## California Institute of Technology Department of Computer Science Computer Architecture

CS184a, Winter 2005 Assignment 2: Space-Time Multiply Monday, January 17

Due: Monday, January 17, 9:00AM

Everyone should do all problems.

We saw in lecture how to build various adders. In this problem, I'm asking you to review or develop various techniques for building multipliers.

- Give latency and area in terms of the operand bitwidth, w.
- When asked to draw an implementation or provide microcode, you may show the w=4 case.
- 1. Show a  $w \times w$  spatial multiplier built out of simple, ripple-carry adders.
  - What is the area and latency?
- 2. Consider using *delayed addition* within the spatial multipler. In delayed addition, the adders use the same full adder bitslice as in a ripple-carry adder. However, the carries are wired up differently.



Here, A and B will be your normal two inputs to the adder. S0 and S1 together store the sum.
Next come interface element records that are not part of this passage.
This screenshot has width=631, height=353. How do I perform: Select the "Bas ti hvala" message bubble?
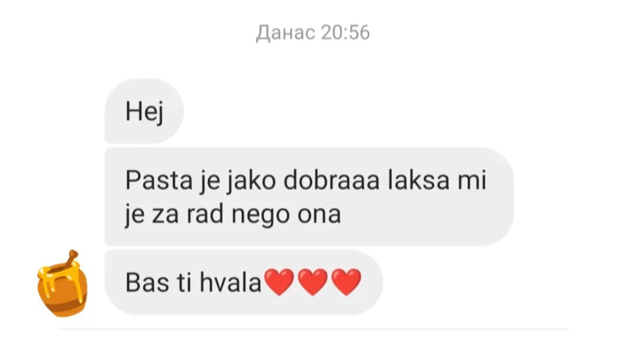click(x=244, y=282)
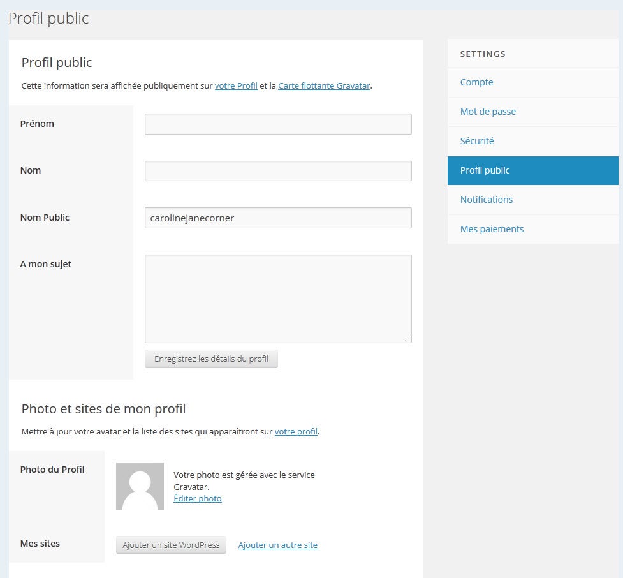Image resolution: width=623 pixels, height=578 pixels.
Task: Select the highlighted Profil public item
Action: tap(485, 170)
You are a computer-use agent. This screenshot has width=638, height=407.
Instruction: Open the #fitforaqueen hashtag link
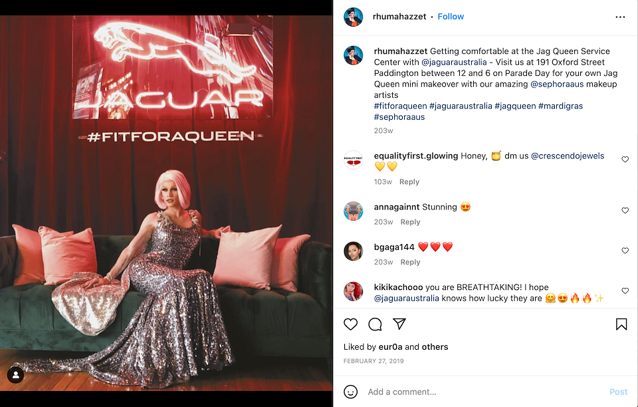tap(400, 106)
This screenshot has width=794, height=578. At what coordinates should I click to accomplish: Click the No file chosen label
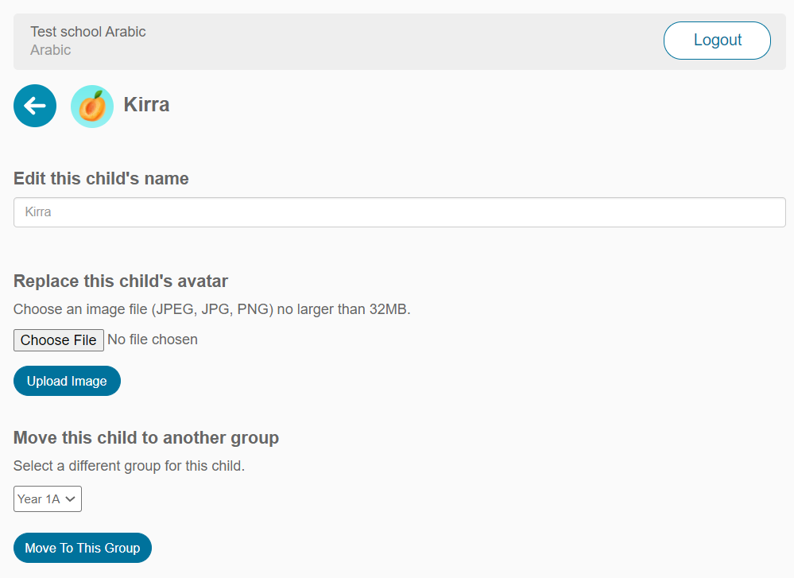[151, 339]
- What is the latency of a single addition?
- How does the C input to the delayed adder get used?
- Use these adders to build a spatial multipler. Show the resulting, spatial multiplier which starts with numbers in standard form, but uses these delayed adders internally.
- What do you need to do on the output of the multiplier to convert the result back into normal form? What is the overall latency and area of the multiplier including this final return to standard form?

• How do you minimize the latency of this multiplier from input to final output in normal form.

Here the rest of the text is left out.